Colorize lines based on prefix

Ded10c commented 6 months ago

Some karaoke software uses a short prefix at the start of a line to determine colorization for songs with multiple singers, which would be nice to have in general but especially useful for large-cast musical numbers. Wikipedia details the example used by Walaoke:

[00:12.00]Line 1 lyrics [00:17.20]F: Line 2 lyrics [00:21.10]M: Line 3 lyrics [00:24.00]Line 4 lyrics [00:28.25]D: Line 5 lyrics [00:29.02]Line 6 lyrics

Let's say we use blue for male, red for female and pink for Duet.

Line 1 will use the default color (blue) when no tag is found.

Line 2 lyrics start with red when F: is found.

Line 3 lyrics start with blue when M: is found.

Line 4 lyrics stays blue when no tag is found.

Line 5 lyrics start with pink when D: is found.

Line 6 lyrics stays pink when no tag is found.

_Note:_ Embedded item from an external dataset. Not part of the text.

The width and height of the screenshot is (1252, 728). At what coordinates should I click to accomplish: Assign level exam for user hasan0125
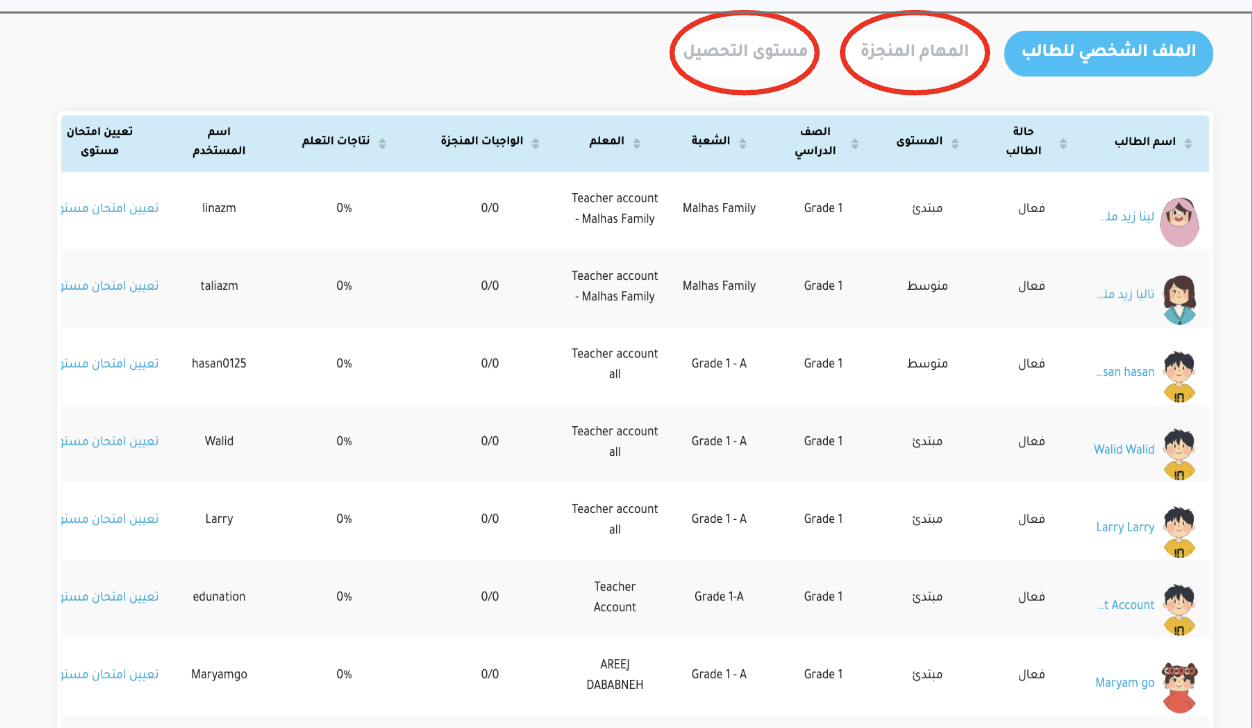click(110, 364)
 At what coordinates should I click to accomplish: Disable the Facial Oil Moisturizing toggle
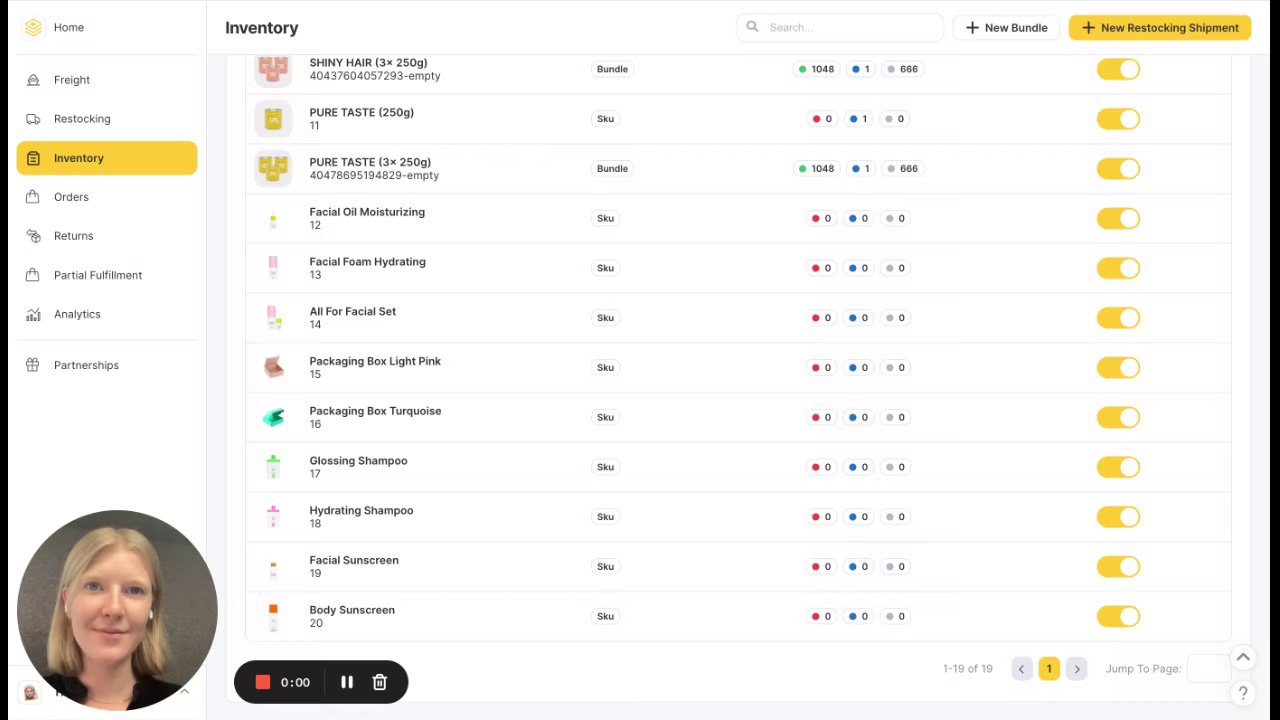tap(1118, 218)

Rather than hardcoding the colous to F, M and D, basing colorization on order of appearance would allow support much more complex arrangements. Some lyrics already insert an identifier using an extra pair of square brackets between the timestamp(s) and start of a part's first line as a more user-readable approach than [a-zA-Z0-9]::

[00:59.00]I'm snappin' off your window lock
[01:02.00]Got no time to knock, I'm a dead girl walking
[01:08.00]M: Veronica? What are you doing in my room?
[01:11.50]F: Shh...
[01:13.00]Sorry, but I really had to wake you

[00:59.00]I'm snappin' off your window lock
[01:02.00]Got no time to knock, I'm a dead girl walking
[01:08.00]J: Veronica? What are you doing in my room?
[01:11.50]V: Shh...
[01:13.00]Sorry, but I really had to wake you

[00:59.00]I'm snappin' off your window lock
[01:02.00]Got no time to knock, I'm a dead girl walking
[01:08.00][J.D.]Veronica? What are you doing in my room?
[01:11.50][Veronica]Shh...
[01:13.00]Sorry, but I really had to wake you

jacquesh commented 6 months ago

Would you envision this being configured globally? How consistent do these tend to be between tracks? I would have assume "not particularly"?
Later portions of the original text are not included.